Call Northside 777 (1948)

call northside 777

Jimmy Stewart in transition:  that’s the best (but not the only) reason for seeing Call Northside 777.  Stewart was just a year or two past It’s a Wonderful Life and Magic Town and on his way to rendezvous with Alfred Hitchcock (Rope et al.) and Anthony Mann (Winchester ’73 et al.) when he starred as cynical newspaper reporter P.J. McNeal working a story about a twelve-year-old murder.

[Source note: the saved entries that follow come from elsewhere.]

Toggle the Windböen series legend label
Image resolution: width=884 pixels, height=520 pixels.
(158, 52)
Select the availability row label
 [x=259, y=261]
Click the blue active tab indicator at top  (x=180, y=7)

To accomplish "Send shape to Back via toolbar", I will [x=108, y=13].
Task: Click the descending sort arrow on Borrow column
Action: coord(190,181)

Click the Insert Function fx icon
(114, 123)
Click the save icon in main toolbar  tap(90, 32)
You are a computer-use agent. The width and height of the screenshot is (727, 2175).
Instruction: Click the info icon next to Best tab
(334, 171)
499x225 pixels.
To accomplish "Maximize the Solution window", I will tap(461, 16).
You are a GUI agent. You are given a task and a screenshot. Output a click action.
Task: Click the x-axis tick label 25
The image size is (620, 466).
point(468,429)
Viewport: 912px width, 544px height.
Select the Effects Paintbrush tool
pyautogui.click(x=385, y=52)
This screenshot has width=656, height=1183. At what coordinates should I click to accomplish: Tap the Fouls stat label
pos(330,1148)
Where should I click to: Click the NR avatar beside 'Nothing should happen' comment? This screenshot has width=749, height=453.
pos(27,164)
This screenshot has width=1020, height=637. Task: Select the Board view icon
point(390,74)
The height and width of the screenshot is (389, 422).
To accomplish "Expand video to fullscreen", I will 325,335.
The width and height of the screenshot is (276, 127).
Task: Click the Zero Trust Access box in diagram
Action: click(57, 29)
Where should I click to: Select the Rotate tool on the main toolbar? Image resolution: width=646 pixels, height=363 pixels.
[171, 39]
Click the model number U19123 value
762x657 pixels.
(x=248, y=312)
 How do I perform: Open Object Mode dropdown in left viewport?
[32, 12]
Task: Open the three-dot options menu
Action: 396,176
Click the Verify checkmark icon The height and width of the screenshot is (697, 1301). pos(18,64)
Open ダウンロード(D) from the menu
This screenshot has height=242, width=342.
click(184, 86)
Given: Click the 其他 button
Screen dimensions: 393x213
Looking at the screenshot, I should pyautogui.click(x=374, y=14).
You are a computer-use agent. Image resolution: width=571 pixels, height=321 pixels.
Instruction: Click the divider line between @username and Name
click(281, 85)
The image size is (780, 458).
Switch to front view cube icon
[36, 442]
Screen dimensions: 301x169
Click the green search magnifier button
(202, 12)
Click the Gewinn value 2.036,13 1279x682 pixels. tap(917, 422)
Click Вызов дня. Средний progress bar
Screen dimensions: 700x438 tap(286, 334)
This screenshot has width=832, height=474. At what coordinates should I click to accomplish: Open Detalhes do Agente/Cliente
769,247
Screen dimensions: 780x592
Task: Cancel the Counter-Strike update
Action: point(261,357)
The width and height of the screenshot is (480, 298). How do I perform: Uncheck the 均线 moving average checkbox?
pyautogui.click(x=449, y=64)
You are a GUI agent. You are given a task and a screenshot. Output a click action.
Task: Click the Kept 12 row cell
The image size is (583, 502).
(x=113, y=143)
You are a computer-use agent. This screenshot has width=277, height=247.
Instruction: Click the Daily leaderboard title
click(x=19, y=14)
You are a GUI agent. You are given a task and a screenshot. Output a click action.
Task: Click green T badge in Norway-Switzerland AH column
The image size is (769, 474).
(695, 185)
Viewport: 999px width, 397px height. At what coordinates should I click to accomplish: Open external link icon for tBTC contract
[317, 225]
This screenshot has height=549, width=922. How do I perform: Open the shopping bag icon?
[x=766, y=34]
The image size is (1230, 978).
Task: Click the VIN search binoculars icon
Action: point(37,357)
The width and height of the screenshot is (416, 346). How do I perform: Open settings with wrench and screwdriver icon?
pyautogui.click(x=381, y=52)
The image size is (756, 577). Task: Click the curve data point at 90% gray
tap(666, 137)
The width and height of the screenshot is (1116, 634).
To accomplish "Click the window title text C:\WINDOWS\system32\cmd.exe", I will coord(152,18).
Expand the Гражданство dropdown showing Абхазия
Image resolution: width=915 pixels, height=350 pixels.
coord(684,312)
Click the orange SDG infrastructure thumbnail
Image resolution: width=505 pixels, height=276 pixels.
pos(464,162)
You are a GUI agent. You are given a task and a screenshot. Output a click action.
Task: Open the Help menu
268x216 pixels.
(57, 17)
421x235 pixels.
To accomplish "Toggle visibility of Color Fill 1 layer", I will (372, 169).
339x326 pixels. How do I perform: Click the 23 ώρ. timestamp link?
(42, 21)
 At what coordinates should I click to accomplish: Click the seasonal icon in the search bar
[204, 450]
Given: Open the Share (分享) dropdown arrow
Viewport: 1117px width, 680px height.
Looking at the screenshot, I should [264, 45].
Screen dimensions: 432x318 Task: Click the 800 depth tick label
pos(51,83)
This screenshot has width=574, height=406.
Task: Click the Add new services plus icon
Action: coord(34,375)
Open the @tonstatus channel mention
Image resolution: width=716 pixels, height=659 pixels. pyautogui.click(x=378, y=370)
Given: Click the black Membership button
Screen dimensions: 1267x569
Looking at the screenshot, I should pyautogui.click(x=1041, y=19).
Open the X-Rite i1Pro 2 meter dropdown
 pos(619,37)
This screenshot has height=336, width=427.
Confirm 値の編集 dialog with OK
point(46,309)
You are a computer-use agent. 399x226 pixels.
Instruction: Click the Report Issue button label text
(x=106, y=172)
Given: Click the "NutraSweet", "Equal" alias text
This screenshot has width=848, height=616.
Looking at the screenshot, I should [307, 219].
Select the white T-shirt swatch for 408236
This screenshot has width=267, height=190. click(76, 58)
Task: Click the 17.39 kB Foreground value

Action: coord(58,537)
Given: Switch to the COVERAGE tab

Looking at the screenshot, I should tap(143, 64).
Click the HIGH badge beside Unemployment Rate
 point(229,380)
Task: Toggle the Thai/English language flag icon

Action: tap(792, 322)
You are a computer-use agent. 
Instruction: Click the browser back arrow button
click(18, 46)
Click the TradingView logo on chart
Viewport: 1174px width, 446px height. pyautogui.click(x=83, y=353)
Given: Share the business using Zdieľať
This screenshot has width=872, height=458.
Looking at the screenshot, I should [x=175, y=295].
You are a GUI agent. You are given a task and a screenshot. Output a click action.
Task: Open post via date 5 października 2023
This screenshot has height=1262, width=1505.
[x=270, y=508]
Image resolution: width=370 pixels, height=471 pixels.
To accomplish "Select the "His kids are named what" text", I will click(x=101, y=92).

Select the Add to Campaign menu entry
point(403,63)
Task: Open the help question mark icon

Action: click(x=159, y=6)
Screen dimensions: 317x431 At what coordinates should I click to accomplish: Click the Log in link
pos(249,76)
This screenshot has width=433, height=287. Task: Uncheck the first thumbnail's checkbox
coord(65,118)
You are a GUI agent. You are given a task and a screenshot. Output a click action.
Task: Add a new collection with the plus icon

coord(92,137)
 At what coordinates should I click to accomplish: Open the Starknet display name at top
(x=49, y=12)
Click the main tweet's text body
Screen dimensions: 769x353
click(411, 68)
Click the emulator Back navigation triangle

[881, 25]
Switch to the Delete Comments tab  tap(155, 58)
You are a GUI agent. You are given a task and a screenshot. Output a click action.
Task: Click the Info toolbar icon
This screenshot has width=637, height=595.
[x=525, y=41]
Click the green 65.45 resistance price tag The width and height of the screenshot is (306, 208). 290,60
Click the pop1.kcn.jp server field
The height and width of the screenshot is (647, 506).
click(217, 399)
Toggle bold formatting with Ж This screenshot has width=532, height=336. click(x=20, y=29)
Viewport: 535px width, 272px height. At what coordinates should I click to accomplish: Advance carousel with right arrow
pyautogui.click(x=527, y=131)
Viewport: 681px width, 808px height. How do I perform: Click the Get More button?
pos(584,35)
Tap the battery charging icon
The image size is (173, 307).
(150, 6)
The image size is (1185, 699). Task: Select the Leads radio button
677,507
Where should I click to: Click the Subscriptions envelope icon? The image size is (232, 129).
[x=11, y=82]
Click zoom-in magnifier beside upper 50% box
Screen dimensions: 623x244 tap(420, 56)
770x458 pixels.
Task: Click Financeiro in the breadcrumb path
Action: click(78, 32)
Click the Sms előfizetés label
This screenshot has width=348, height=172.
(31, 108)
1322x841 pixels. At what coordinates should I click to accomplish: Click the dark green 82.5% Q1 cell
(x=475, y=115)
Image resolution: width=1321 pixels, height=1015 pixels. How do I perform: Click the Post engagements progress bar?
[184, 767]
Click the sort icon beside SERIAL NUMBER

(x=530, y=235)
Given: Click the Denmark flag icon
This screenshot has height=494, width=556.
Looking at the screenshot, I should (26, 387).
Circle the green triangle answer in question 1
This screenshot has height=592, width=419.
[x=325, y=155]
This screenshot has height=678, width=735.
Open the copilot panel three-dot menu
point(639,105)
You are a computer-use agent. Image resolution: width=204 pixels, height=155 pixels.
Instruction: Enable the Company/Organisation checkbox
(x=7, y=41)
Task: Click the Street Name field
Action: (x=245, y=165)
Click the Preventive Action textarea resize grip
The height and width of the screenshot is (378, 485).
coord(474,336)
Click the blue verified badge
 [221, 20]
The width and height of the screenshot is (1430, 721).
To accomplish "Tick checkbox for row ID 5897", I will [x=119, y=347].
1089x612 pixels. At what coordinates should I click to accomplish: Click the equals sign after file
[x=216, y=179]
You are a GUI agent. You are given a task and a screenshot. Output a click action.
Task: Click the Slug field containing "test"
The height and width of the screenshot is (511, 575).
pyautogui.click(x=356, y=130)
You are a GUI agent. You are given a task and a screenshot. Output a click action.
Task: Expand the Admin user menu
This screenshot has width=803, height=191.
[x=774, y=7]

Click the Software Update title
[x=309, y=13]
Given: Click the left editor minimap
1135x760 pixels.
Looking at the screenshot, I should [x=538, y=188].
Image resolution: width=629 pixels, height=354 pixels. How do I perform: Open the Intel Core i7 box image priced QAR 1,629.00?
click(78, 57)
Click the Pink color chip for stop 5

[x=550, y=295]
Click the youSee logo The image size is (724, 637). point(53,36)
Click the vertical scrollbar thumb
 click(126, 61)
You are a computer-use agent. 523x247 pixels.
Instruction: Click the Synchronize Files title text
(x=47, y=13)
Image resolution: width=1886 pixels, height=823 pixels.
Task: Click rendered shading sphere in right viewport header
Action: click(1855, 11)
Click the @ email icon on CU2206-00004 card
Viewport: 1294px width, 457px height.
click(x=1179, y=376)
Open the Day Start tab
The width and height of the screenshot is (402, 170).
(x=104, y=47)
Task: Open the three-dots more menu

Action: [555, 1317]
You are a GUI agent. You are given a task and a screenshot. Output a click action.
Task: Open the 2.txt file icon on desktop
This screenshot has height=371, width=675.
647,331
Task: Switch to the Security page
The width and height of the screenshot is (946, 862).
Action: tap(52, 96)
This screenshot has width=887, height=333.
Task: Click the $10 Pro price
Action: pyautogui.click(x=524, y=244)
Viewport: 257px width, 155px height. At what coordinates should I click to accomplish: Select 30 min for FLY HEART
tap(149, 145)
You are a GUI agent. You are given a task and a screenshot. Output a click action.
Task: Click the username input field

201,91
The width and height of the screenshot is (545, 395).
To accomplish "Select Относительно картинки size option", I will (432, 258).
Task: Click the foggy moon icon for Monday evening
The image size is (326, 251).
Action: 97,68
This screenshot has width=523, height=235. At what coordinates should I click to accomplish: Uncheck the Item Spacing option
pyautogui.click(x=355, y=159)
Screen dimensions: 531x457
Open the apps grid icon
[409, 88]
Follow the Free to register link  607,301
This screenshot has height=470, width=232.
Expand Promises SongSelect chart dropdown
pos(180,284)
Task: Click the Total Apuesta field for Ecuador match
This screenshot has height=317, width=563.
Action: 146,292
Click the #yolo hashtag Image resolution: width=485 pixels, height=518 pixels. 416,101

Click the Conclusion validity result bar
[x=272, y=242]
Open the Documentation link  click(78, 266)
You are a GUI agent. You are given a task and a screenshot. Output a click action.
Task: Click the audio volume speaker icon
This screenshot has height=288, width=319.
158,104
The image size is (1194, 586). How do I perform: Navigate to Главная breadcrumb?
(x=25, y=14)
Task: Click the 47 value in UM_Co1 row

McNeal’s editor, Kelly (Lee J. Cobb), sends him off to find out who’s behind an ad in the paper offering $5,000 for the killers of a Chicago cop.  McNeal finds Tillie Wiecek scrubbing floors on the night shift in a downtown high-rise.  Her son, Frank, is serving a 99-year sentence for the murder—but he’s innocent, she claims.  The story of the hard-working, ever-faithful mother strikes a sympathetic chord with the public.  But the hard-nosed McNeal remains unpersuaded.

McNeal stays with the story, visiting Wiecek (Richard Conte) in the state pen, witnessing his lie detector test, and eventually coming to doubt his conviction.  McNeal’s skeptical attitude serves him well when the authorities try to obstruct his investigation into the crime.  Finally, during a sequence involving photo enlargement and wirephoto transmission—the cutting-edge technology of the day, apparently—he proves that the key witness against Wiecek had lied.

The story of the wrongfully convicted has been told in countless movies, among them The Shawshank Redemption and last year’s ConvictionCall Northside 777 is a good early example.  Based on a true story, the film was shot on location in Illinois, mostly in a realistic, matter-of-fact style.  Though there’s never any doubt about where the story is headed, or where the film’s sympathies lie, it still provides a moving and compassionate look at the lives of those who receive injustice from the criminal justice system.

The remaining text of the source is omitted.